Hop Tree (Ptelea trifoliata mollis)

P. tomentosa.
Common Name Latin Name Plant Family
Hop Tree
Ptelea trifoliata mollis

Wood – hard, heavy, close grained[82, 149]. It weighs 43lb per cubic foot[235].

  • Medicinal Use

    The root-bark is anthelmintic, antibacterial, antiperiodic, stomachic and tonic[4, 21, 46, 82, 238]. It has been mixed with other medicines in order to give added potency[213, 222]. It has a soothing influence on the mucous membranes and promotes the appetite, being tolerated when other tonics cannot be retained[4]. It is also taken in the treatment of intermittent fevers such as malaria, heartburn, roundworms, pinworms and poor digestion[238]. Externally it is applied to wounds[238]. The roots are harvested in the autumn, the bark peeled off and dried for later use[238].

    The roots are a tonic, used in the treatment of asthmatic breathing, fevers, poor appetite etc[222].

    The leaves are said to be useful in the treatment of wounds and also in the destruction of intestinal worms[213, 222].

  • Edible Use

    Fruit – raw[2]. Eaten by young children[161, 257]. The fruit is also used as a hop substitute when making beer and it is added to yeast to make it rise more quickly when making bread[159, 183]. The fruit is produced abundantly in Britain[61], though very little of it is fertile[11]. The fruit is about 25mm long[200].

  • Cautionary Notes

    This species can cause photosensitization of the skin[274].

Cultivation & Habitat

Seed – best sown as soon as it is ripe in a cold frame[200]. Stored seed requires 3 months cold stratification at 5¡c and should be sown as early as possible in the year[113]. When they are large enough to handle, prick the seedlings out into individual pots and grow them on in light shade in the cold frame for at least their first winter.
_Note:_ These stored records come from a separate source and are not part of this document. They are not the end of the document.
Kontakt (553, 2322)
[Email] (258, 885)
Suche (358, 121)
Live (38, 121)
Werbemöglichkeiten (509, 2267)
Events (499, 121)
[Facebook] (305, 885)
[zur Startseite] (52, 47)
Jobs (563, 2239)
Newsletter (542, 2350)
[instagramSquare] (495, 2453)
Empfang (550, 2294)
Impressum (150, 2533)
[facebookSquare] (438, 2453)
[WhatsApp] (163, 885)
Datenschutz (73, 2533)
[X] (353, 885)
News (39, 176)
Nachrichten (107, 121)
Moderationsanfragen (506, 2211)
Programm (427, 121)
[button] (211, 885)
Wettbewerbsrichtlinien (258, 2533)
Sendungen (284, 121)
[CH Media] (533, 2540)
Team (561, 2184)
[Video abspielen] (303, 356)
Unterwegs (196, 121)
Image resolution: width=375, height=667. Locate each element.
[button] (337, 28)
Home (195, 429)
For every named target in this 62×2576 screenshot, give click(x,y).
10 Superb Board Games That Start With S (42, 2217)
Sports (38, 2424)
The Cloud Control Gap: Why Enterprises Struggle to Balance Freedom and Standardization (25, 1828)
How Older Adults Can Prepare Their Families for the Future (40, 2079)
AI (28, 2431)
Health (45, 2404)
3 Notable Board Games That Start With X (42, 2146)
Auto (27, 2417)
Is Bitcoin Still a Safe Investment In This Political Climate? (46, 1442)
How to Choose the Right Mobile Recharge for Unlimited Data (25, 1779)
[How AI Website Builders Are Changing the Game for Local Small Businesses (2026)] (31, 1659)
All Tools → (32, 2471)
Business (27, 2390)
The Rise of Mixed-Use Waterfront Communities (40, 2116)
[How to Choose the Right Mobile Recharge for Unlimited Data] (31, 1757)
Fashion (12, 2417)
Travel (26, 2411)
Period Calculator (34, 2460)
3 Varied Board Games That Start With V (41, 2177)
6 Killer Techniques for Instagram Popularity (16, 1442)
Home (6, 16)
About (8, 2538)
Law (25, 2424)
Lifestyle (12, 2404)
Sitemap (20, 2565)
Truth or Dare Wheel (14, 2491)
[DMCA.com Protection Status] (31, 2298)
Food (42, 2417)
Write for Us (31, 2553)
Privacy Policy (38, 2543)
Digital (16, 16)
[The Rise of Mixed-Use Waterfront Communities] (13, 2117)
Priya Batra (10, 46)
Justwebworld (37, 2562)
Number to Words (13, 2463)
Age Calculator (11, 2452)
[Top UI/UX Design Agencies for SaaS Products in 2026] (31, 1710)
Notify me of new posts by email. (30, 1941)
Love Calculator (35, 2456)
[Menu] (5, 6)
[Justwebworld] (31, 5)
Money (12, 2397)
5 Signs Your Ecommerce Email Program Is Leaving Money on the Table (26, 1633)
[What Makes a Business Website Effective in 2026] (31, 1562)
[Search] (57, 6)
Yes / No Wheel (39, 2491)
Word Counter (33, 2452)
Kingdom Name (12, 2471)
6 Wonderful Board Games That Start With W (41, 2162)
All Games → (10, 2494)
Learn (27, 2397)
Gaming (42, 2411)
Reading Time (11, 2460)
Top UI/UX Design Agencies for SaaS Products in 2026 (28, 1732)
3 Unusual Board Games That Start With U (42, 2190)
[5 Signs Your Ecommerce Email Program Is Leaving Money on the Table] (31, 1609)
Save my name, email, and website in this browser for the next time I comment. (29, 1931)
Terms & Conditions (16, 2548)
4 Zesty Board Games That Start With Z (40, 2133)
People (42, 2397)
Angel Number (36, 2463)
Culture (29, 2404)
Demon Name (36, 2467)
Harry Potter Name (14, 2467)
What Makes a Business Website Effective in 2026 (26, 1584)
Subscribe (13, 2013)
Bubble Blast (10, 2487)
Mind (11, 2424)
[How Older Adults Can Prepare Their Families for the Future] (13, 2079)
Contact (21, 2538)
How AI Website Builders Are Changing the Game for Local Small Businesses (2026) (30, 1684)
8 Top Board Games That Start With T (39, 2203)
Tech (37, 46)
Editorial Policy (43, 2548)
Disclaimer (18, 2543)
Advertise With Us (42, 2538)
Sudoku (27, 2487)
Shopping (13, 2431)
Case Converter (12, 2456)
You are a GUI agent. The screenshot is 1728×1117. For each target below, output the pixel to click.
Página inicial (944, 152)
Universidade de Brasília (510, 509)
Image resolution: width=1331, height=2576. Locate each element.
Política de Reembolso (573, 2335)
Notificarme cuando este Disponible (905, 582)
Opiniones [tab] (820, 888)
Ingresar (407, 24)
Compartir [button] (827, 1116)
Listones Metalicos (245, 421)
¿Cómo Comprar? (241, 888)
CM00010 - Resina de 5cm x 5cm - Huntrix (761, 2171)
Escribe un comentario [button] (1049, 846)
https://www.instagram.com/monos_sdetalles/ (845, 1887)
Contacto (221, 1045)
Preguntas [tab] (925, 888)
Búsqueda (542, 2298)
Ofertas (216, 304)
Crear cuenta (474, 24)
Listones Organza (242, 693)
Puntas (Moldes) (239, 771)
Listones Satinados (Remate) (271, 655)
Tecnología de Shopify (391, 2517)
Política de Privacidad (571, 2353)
Plant them out into their permanent positions in late spring or early summer, after the last expected frosts. Very little of the seed produced in Britain is viable[11]. Cuttings of half-ripe wood, July/August in a frame[113]. Layering.
Succeeds in any fertile well-drained moisture retentive soil in full sun or light part day shade[11, 200]. The young growth in spring can be damaged by late frosts. A very ornamental plant[50]. This sub-species is the form that is eaten by children[161]. Plants in this genus are notably resistant to honey fungus[200].
Eastern N. America – North Carolina and Georgia to Indiana.

Become ungovernable, break the chains of the matrix; grow and forage your own food and medicine.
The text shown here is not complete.